HW 3  Stats 110A
Due Friday, October 22
(Fall '99)
Note: you might want to view ActivStats' quick lesson on making scatterplots with DataDesk in Chapter 7-1.

1.  Consider the personal data collected in class.  We're going to focus on three variables: commute time, hours of TV
watched, and weight.  For each of these variables, do the following:
    a) Classify as quantitative/qualitative, continuous/discrete.
    b) Without looking at any graphics, describe the shape you would expect for the distribution of this variable:  symmetric,
skewed?  Explain why.
    c) What's a typical value for this variable for students in 110A?
    d) Make a histogram or stem and leaf plot of these variables. Describe the distribution.  Are there outliers? Gaps? What is
the shape?

2.  People with short commutes have more time to watch TV.  Do you see any evidence that the length of the commute is
related to the amount of TV watched?  What is this evidence?  Can you give an explanation for your conclusion?

3. Are weight and the amount of TV watched related?  This is an ambitious question, so lets make it simpler: is there
evidence that the hours of TV watched and weight are related in  our data set?  Use any means you like to answer this
question, but be sure to support your answer with the necessary graphs or numbers.

4. Is there a relationship between height and income?  For men age 25-34, a large (tens of thousand of people) national study provided the following
summary statistics:
Average height approximately 70 inches, with SD of 3 inches
Average income $29,800 with SD of $14400 .
The correlation between height and income was r = 0.2

a) What is the regression equation for predicting income from height?
b) Graph it.
c) Generally, people who are one inch taller make how much more?
d) What's the average income of men who are 56 inches tall?
e) True or false and explain: These data show that if you wear elevator shoes, you can make more money.
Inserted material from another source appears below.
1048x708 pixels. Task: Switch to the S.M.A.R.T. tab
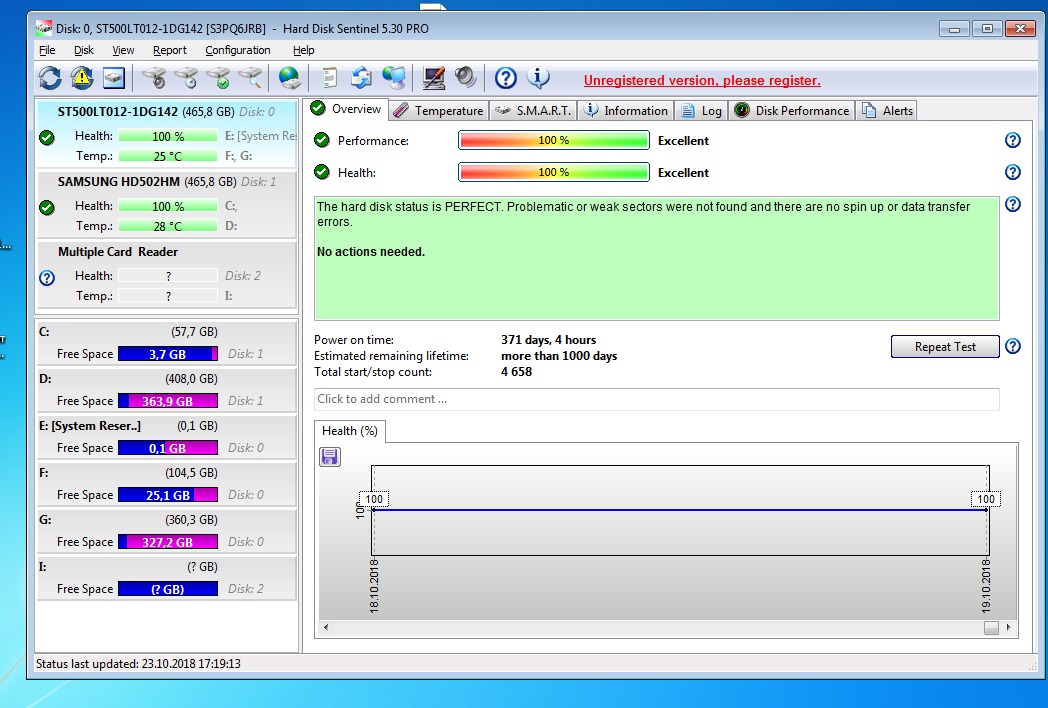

5.  Let's examine the relation between TV watching and weight in our data in more detail.  Does the amount of TV watched predict
weight?
a) Plot weight (y axis) vs. TV time.  (Use the classdata.)
b) What is the correlation?  (If you click on the small arrow in the upper-left corner of the scatterplot, you will get a menu.  Choose the "correlations" option.)
c) Find the regression equation. (Again, use the menu on the upper left corner of the scatterplot.)
d) Interpret the regression equation.
e) Look at the residuals; do you see any patterns that suggest the assumptions might not hold? (See the DataDesk Hints.)
f) Are men and women different with respect to this relationship?  There are several ways of exploring this.  See DataDesk Hints  for some hints.  Also, you might want to view the ActivStats tutorial at:  7-2, "Case Study: Fuel Efficiency in Cars".   This is an excellent tutorial for using DataDesk.    Does the women's scatterplot look different than the men's?   What about the regression lines?